O aumento de mais de 60% no preço do gás de cozinha utilizado diariamente em milhões de lares no Brasil tem obrigado muitas famílias nos bairros e comunidades pobres a utilizarem o fogão a lenha para cozinhar. É o caso do catador de latinhas Weverton Santos, de 30 anos, morador da favela Sururu de Capote, em Maceió (AL). “Eu comprava botijão a R$ 45, R$ 50 antes; agora, a R$ 70 e R$ 80. Eu não tenho opção: ou compro o gás ou a comida”.
Sua vizinha, a marisqueira Renilza de Araújo, de 42 anos, sofre com o mesmo problema. “Estou esperando meu gás acabar para aposentar o fogão de vez. Não tenho mais condições de comprar um botijão a R$ 80. Isso é metade da minha renda”.
Assim como Weverton e Renilza, outros milhões de trabalhadores brasileiros são vítimas da nova política de preços para o gás de cozinha adotada pelo Governo Temer e pela Petrobras. Desde junho, o valor do botijão passou a depender das altas e baixas dos preços do petróleo no mercado internacional. Ou seja, se por algum motivo político (guerras, boicote econômico, etc.) ou natural (frio acima da média na Europa ou nos Estados Unidos, por exemplo) o preço do petróleo sobe, quem paga a conta somos nós.
Além disso, Temer também vendeu a distribuidora Liquigás para o Grupo Ultra, que passou a controlar mais de 50% do mercado nacional de gás de cozinha e impor os preços que quiser ao produto.
Número de queimados dispara
Por conta disso, o número de pessoas queimadas enquanto cozinham no fogão a lenha aumentou criminosamente nos últimos meses.

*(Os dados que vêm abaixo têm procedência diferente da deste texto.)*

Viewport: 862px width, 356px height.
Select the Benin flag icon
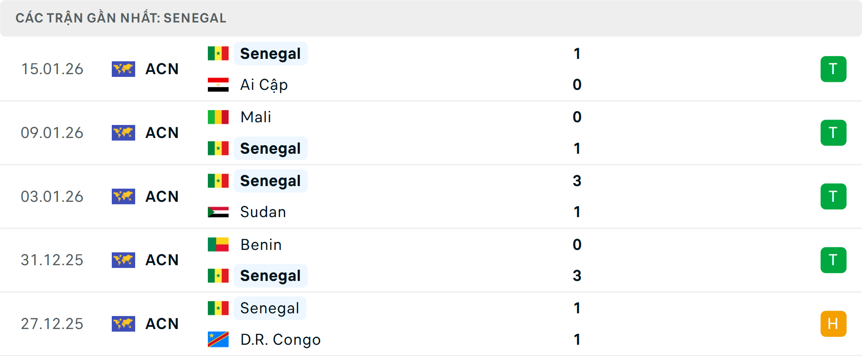click(217, 245)
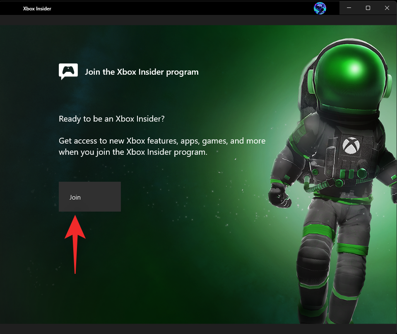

Uma das vítimas foi a pernambucana Jéssica Maria da Costa, de 24 anos, que mora com o marido e a filha de dois anos no bairro de Casa Amarela, na periferia do Recife, onde o botijão de gás varia entre R$ 80 e R$ 95.
Jéssica estava cozinhando macarrão em cima de duas latas com álcool quando esbarrou por acidente no fogão improvisado. Teve queimaduras de segundo e terceiro graus no pescoço, braço e orelha e ficou internada por mais de duas semanas no hospital. Ela e seu marido estão desempregados e não tinham outra forma de preparar a comida. “O gás acabou e a gente não tinha dinheiro para comprar outro botijão. A única alternativa foi usar álcool”, explica.
Também no Recife, o pedreiro Joelson, que trabalha fazendo bicos, testemunhou um acidente parecido com seu sobrinho Messias. “A gente não tem mais dinheiro para comprar o botijão de gás, daí Messias foi fazer o fogo em duas latas. Como o álcool de uma das latas estava acabando, ao colocar mais álcool, o fogo subiu e a garrafa explodiu na mão dele”, relata.
Joelson e Messias vivem numa casa com mais seis pessoas. A renda da família é de apenas R$ 120 por semana, vindos dos bicos que o pedreiro de 36 anos consegue arranjar. Mesmo com o acidente, continuam utilizando álcool para cozinhar. “Ainda estamos cozinhando no fogão a lenha porque o dinheiro que recebo mal dá para comprar comida”.
Outro caso aconteceu com Bena Pereira, 48 anos, moradora de Olinda. Bena estava fritando ovos quando o fogareiro explodiu. O etanol, normalmente utilizado como combustível para automóveis, mas que aqui substituiu o gás de cozinha, queimou braços, pernas e o rosto da dona de casa. “Estou desempregada e não tenho mais o Bolsa Família. Infelizmente, não posso pagar R$ 90 em um botijão de gás. Só tinha dinheiro para dois pães e dois ovos. Com os R$ 3 que sobraram comprei o álcool”.
São inúmeros os casos de crianças que ficaram com o rosto completamente marcado pelas cicatrizes e pessoas com queimaduras graves devido ao uso de álcool e etanol no preparo dos alimentos. Esses ferimentos causam uma dor insuportável e levam meses para sarar completamente.
Segundo Marcos Barreto, chefe do setor de queimados do Hospital da Restauração, no Recife, nos últimos três meses, mais de 40 pessoas chegaram com queimaduras após usarem fogão a lenha alimentado por álcool. Esses casos já somam mais de 60% do total de queimados na cidade.
Essa é uma realidade cruel e que atinge apenas os mais pobres. No mês passado, a Petrobras anunciou que irá rever sua política de preços para o gás de cozinha. De agora em diante, os reajustes serão trimestrais e não mais mensais. Porém, o repasse dessas mudanças ao consumidor dependerá das distribuidoras e dos revendedores. Como o mercado está sob o controle de poucas empresas, os preços continuarão a subir e mais pessoas sofrerão as consequências, ficando marcadas a fogo pelo resto da vida.